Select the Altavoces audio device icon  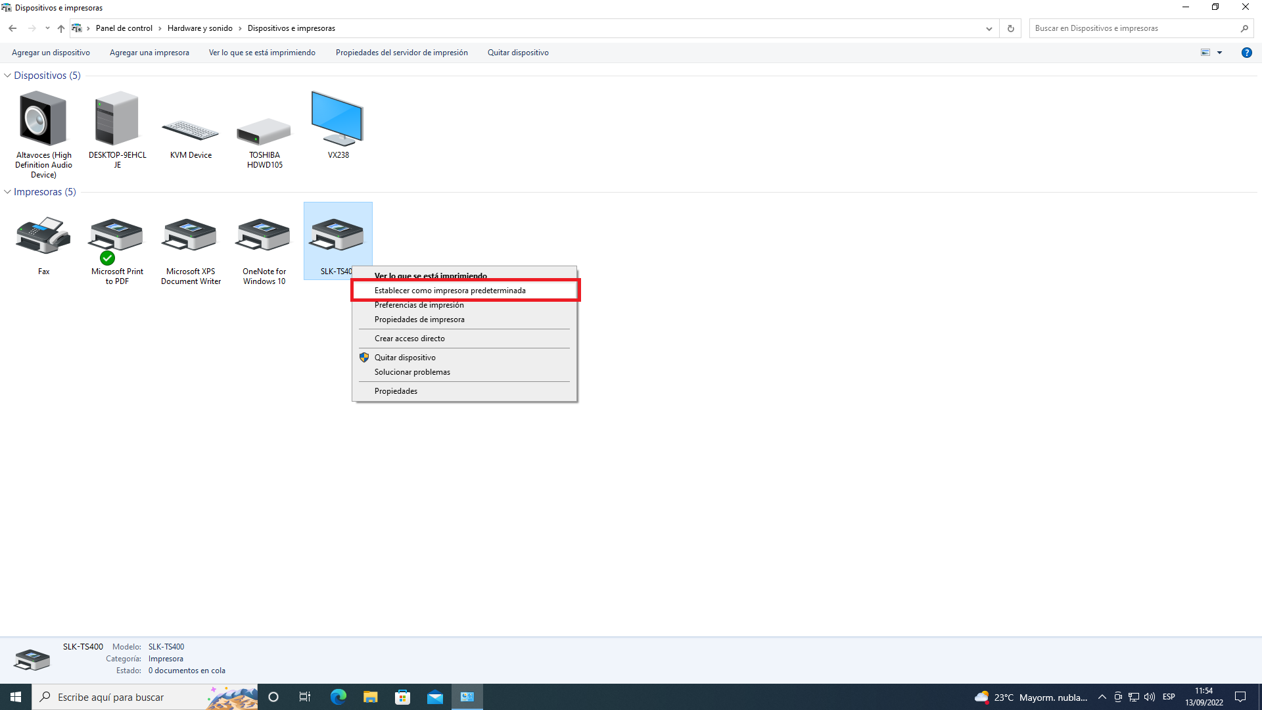click(x=43, y=120)
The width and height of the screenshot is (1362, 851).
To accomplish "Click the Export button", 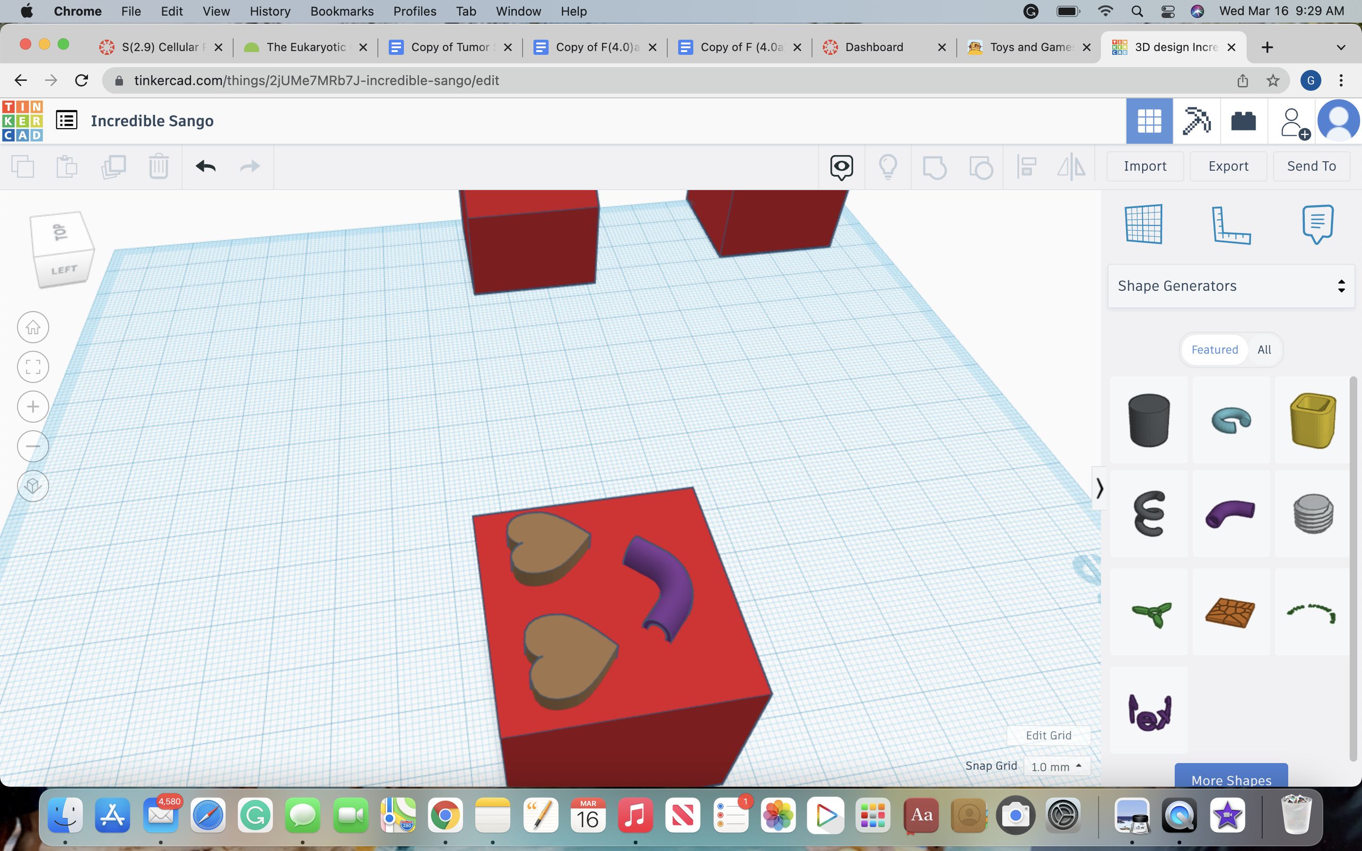I will [1228, 166].
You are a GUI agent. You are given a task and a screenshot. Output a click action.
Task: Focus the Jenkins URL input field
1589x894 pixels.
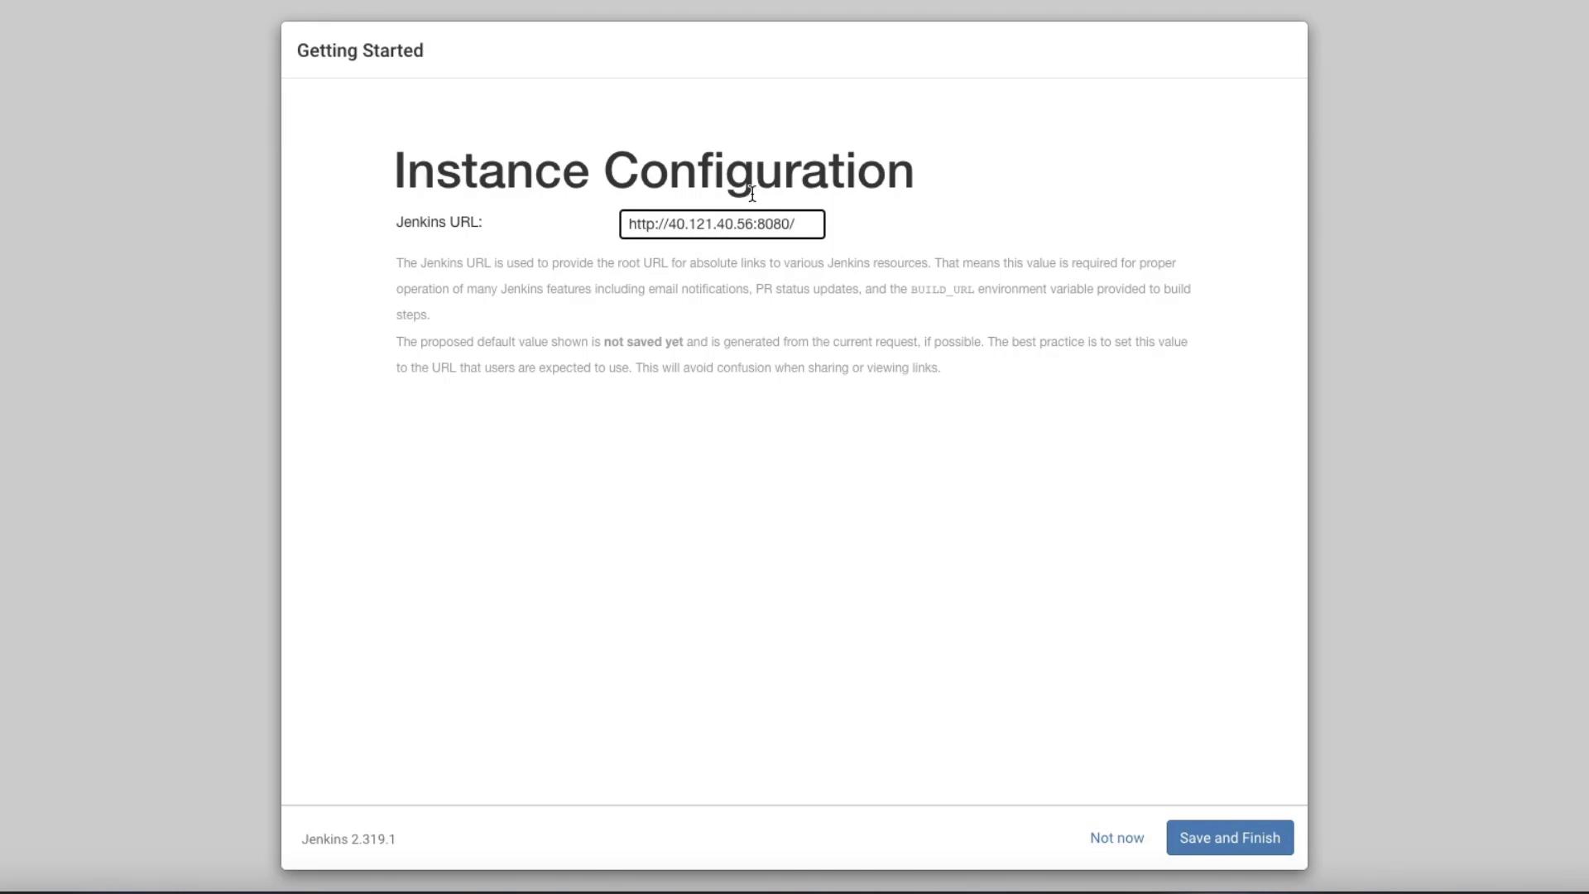(x=722, y=224)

+++

— What the task asks —
Print only the lines from the line that contains "You are a GUI" to the final line of the data, inclusive. Pictures stay out.

— Result of the task —
You are a GUI agent. You are given a task and a screenshot. Output a click action.
Task: Focus the Jenkins URL input field
1589x894 pixels.
(x=722, y=224)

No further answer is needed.